— Start SELECTED EXTRACT —

Anitra. Hi. I enjoyed your reading your thoughts. For one, it's encouraging and affirming to know that someone is thinking about the GAC employees this week. Being at home alone doing hours of labor on my 99-year-old house can be a little isolating.
Dealing with the losing out on a week of pay?
I turned my time off into virtual $ by scraping caulking and beginning to prime the house. I hope my hours of grunting and sore muscles made up for some portion of lost wages by not outsourcing the job.
Some other pluses were:
1) learning what critters were eating what seeds, seedlings and vegetables in my yard.
2) no email for 10 days!!!
3) time to drive to Pat Gleich's horse farm (I think you know she is out of a job since the latest cuts and negating the national health office; and they have to sell their beautiful farmstead) to get a pick-up truck load of seasoned manure and oak shavings!
4) feeling (ouch) my muscles, learning skills, and actually seeing the fruit of my labor!
5) time for basketball with Julian to give my forearms a break
6) heard lots of Terry Gross interviews on NPR
7) and did I mention no email?
A GAC colleague said, when I asked about his week - "If I could afford it, I'd do it every week!"
I guess I would miss trying to make a difference through my work with the church....but sign me up for every other week!
Thanks for being Anitra. You do it well.

— End SELECTED EXTRACT —

▶ CHALLENGE
Transcribe the passage of the note to Anitra starting at "I turned my" and ending at "outsourcing the job.".

— Start DATA ROWS —

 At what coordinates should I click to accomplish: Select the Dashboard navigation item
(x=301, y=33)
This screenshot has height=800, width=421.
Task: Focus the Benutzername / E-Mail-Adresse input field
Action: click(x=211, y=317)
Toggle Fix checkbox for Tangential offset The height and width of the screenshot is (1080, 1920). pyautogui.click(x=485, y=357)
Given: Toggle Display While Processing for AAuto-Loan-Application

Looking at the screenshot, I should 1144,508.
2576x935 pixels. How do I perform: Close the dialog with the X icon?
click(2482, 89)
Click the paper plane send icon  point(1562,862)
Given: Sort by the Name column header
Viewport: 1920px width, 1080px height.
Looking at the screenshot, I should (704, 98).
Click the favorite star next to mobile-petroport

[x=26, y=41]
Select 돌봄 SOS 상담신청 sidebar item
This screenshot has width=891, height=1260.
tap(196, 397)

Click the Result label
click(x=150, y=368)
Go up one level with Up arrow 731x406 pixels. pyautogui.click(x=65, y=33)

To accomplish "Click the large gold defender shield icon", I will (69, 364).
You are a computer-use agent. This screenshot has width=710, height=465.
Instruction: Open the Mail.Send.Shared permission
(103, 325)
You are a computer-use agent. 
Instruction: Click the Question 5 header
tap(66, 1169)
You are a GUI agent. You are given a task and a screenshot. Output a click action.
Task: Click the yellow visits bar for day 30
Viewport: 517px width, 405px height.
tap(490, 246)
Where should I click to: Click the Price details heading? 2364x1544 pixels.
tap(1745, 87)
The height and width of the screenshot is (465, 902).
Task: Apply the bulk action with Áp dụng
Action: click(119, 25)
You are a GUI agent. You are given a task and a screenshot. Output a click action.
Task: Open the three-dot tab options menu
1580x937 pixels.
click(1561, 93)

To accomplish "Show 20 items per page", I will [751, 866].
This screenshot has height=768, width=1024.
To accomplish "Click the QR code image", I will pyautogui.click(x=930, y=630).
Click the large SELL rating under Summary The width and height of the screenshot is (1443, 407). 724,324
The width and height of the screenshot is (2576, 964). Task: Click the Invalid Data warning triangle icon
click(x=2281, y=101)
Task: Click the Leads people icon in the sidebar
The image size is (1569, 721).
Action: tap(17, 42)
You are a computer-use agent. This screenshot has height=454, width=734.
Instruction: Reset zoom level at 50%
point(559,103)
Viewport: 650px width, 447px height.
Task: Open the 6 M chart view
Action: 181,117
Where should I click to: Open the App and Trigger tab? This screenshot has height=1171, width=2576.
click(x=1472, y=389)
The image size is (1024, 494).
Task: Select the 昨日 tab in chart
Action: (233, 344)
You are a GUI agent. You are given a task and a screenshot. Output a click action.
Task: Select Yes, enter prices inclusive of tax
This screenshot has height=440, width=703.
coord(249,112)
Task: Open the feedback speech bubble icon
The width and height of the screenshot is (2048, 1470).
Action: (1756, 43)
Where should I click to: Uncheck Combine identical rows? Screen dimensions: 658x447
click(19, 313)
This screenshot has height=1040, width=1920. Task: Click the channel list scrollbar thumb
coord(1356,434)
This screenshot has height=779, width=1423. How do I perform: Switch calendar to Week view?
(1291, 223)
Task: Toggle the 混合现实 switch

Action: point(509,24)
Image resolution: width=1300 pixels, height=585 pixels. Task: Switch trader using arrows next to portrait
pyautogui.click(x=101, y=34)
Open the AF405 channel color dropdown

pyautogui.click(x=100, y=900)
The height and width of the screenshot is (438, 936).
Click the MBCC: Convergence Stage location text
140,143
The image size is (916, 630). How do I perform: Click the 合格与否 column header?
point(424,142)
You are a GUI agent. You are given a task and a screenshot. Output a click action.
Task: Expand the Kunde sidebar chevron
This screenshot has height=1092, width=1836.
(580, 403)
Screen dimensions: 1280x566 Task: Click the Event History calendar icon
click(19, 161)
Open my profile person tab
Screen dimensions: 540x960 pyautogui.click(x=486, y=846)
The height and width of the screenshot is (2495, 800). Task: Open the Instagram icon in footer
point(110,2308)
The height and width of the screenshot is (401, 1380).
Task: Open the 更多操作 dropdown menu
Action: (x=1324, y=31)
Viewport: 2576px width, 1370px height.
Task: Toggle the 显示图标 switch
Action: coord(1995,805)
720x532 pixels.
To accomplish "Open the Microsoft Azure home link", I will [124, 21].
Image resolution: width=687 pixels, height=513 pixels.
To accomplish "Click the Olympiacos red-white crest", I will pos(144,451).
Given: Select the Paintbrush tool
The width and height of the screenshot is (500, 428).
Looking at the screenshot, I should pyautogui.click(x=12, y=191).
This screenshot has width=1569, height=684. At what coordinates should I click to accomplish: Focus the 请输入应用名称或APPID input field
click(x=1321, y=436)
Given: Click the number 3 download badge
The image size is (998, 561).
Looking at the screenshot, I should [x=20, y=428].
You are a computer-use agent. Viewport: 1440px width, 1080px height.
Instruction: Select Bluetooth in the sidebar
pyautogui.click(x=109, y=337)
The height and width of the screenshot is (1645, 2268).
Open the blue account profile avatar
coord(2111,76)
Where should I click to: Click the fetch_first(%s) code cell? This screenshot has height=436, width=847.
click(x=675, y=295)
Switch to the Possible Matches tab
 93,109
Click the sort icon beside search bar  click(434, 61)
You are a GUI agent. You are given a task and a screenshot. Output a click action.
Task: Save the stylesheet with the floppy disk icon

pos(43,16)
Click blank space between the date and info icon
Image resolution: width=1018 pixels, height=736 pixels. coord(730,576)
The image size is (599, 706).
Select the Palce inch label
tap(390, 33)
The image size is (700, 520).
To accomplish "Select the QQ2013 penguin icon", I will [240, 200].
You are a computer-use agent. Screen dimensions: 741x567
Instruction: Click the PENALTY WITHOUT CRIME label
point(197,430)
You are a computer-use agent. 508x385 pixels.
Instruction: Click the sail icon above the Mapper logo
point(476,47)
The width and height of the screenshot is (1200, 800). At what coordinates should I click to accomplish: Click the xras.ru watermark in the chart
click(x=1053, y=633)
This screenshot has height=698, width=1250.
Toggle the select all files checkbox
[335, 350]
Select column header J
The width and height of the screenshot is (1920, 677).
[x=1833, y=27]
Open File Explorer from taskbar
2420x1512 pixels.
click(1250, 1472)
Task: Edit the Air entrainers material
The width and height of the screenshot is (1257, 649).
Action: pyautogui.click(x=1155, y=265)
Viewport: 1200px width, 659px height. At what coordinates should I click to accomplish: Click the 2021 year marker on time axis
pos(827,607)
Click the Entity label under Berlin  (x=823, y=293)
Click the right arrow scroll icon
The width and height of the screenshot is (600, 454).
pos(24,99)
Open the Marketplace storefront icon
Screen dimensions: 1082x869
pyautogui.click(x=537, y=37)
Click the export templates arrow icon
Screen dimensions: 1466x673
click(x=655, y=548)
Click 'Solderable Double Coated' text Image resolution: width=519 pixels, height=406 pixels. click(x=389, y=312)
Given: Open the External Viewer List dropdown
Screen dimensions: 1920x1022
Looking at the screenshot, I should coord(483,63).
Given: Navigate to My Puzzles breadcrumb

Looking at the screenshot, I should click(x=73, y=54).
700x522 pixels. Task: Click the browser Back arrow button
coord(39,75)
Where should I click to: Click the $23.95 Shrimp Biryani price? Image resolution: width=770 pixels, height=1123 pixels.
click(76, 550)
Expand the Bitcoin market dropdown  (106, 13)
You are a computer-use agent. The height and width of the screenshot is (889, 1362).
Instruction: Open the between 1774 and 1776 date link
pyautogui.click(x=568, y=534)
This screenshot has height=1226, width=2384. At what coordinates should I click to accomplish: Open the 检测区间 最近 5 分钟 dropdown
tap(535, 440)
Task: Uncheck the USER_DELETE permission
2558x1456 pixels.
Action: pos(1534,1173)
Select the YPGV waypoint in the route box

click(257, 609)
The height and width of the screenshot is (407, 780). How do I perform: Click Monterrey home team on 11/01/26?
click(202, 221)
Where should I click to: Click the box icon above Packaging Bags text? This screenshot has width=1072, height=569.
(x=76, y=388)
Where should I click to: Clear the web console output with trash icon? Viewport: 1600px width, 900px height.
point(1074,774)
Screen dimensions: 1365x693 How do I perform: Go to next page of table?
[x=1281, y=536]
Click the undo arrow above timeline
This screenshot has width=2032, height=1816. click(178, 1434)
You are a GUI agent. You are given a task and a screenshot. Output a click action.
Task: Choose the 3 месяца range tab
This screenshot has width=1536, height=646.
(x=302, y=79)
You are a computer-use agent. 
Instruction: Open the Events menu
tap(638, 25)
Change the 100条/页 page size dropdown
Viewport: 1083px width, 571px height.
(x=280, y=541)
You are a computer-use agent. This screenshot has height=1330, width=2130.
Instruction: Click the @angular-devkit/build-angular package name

— End DATA ROWS —

▶ TASK SOLUTION
I turned my time off into virtual $ by scraping caulking and beginning to prime the house. I hope my hours of grunting and sore muscles made up for some portion of lost wages by not outsourcing the job.